▶ **PROBLEM DESCRIPTION**: Where does the string "agent" occur in the records below? Copy every line that holds it.

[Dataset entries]
══════════

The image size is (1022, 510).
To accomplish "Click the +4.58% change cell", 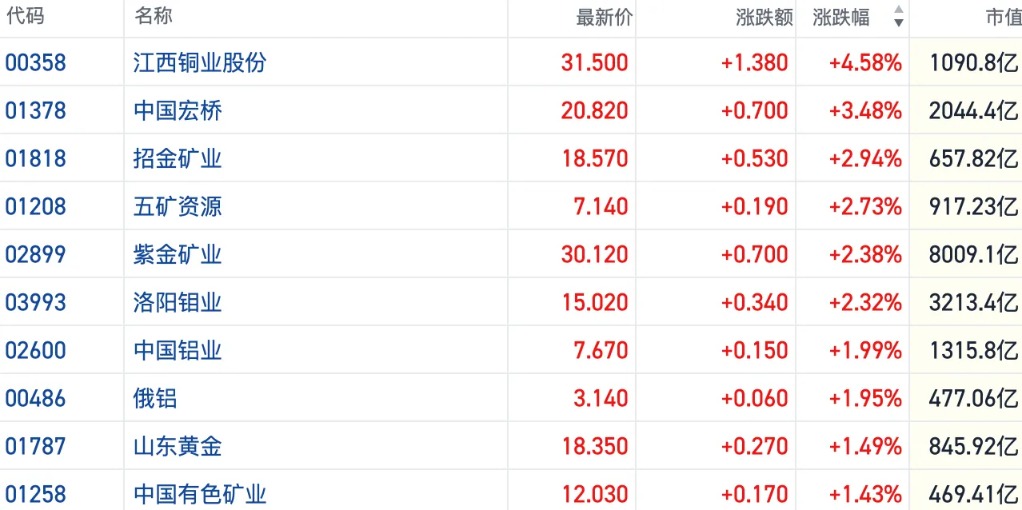I will (866, 63).
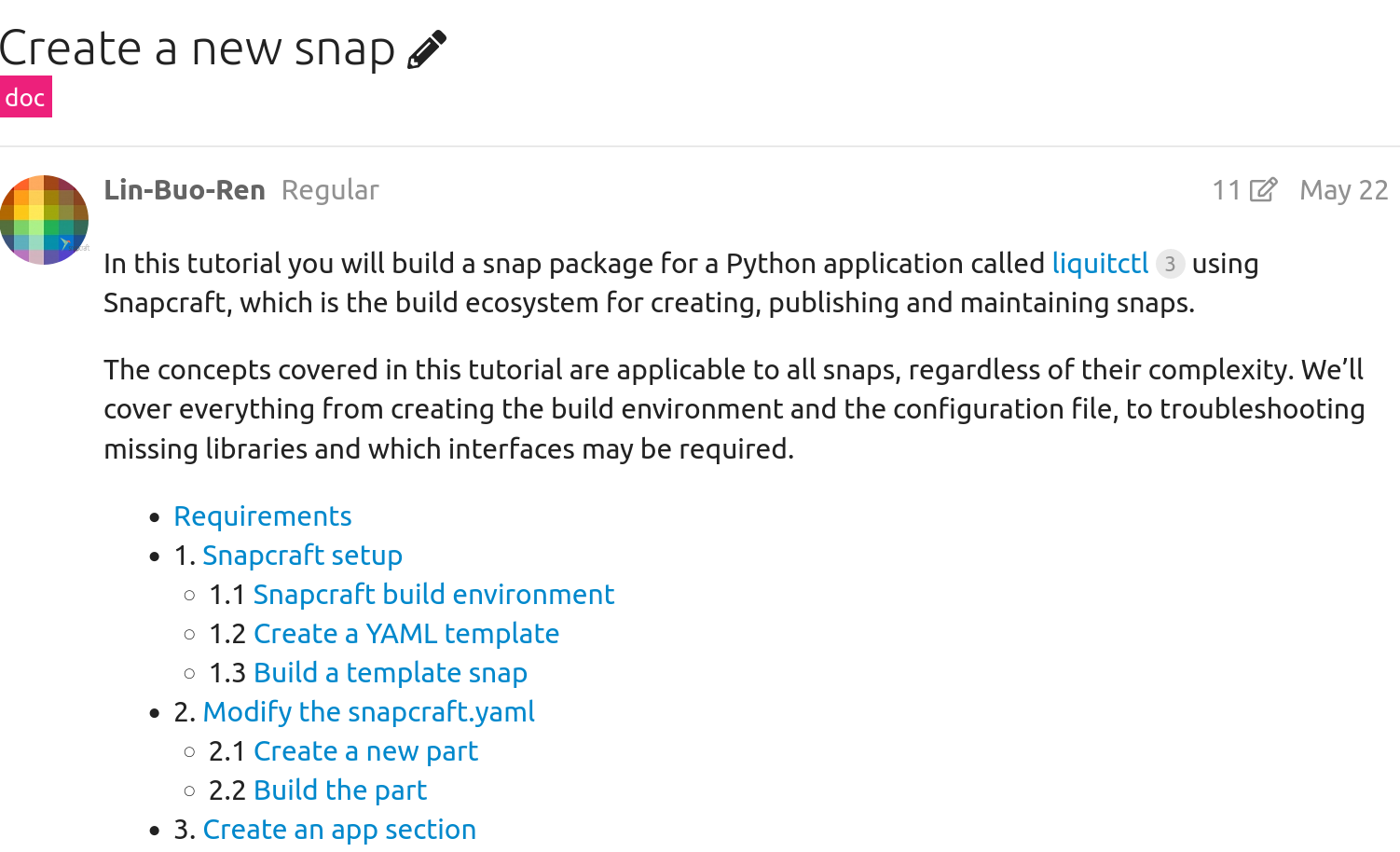Follow the liquitctl link
The image size is (1400, 852).
(x=1100, y=264)
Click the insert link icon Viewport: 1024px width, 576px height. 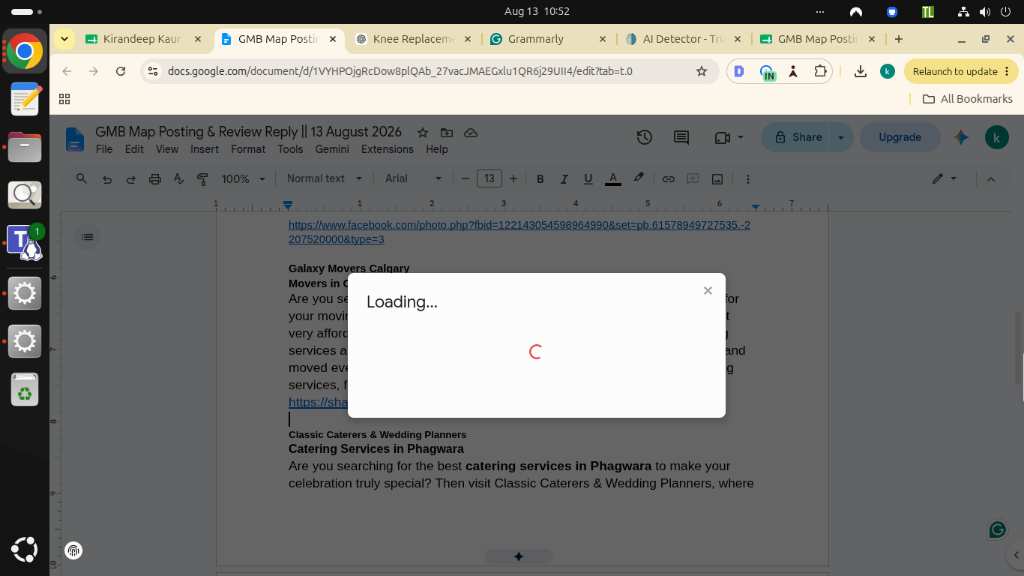[x=668, y=179]

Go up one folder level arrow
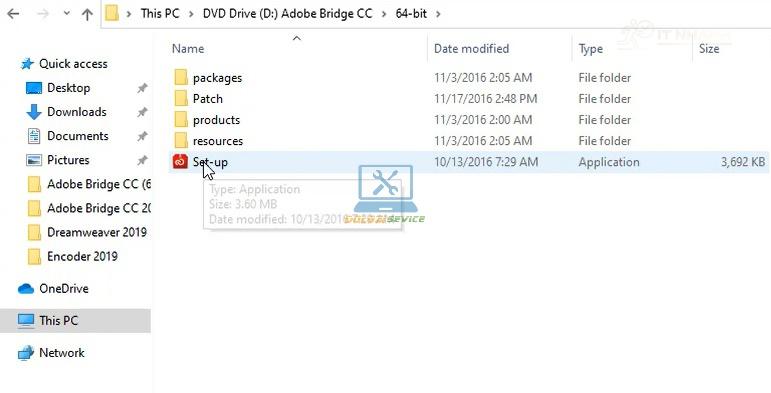(87, 14)
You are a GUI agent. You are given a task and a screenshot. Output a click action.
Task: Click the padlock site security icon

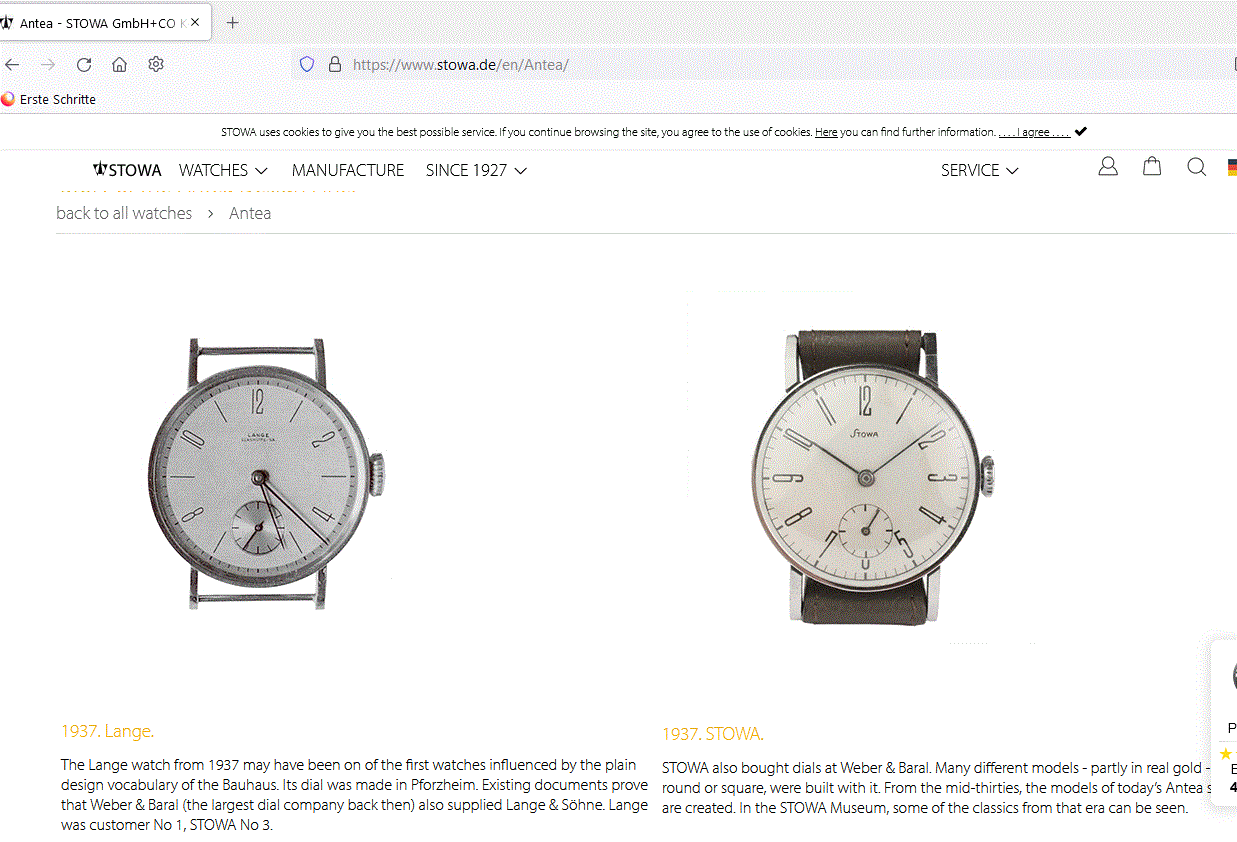(335, 65)
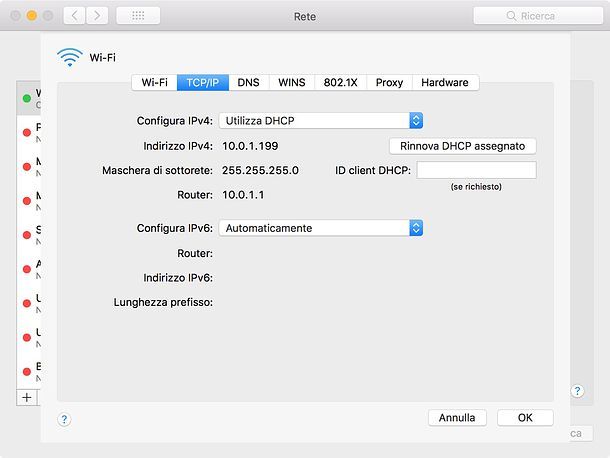The height and width of the screenshot is (458, 610).
Task: Confirm with the OK button
Action: 525,418
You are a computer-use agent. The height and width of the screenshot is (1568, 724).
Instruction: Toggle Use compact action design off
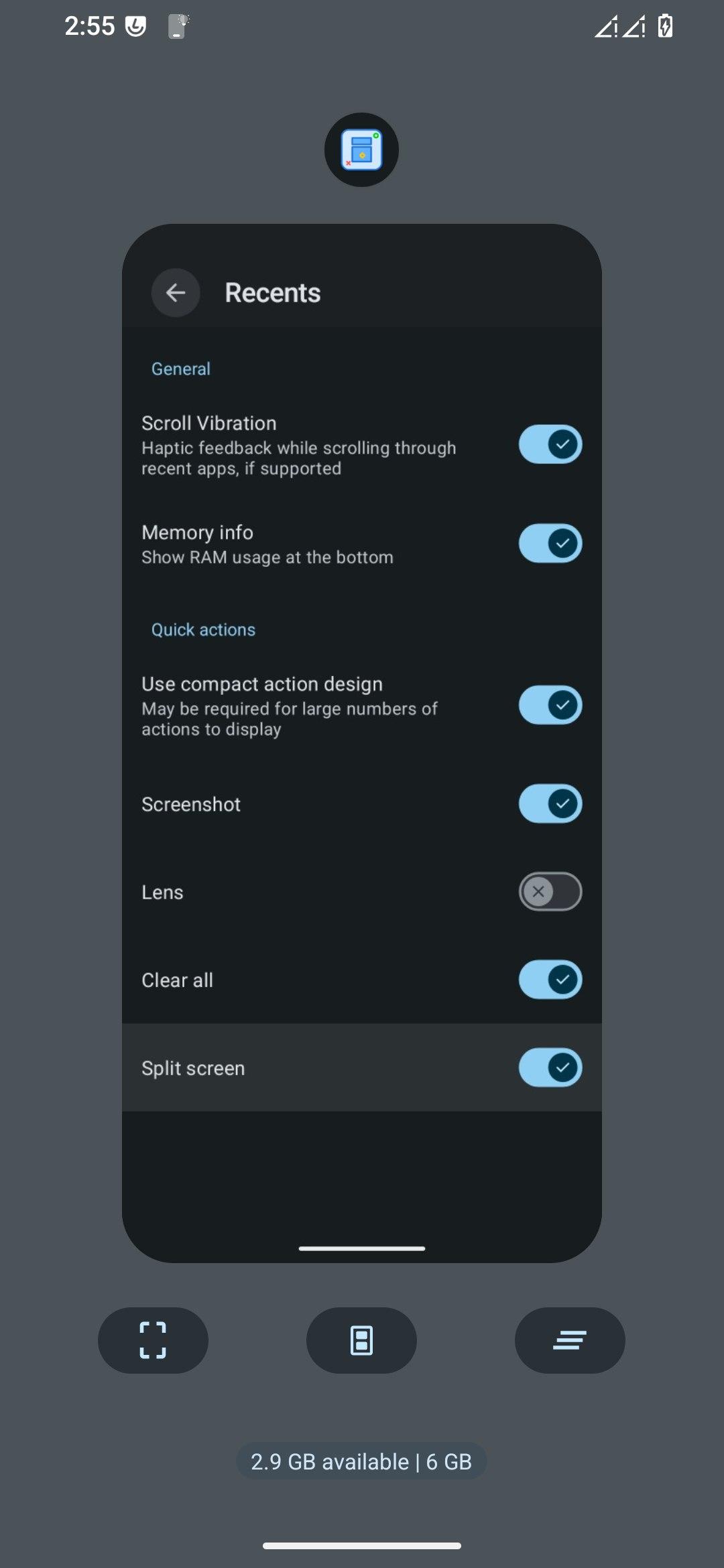(x=550, y=705)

══════════

▶ **EXERCISE RESPONSE**:
You are a GUI agent. You are given a task and a screenshot. Output a click action.
You are a computer-use agent. The height and width of the screenshot is (1568, 724).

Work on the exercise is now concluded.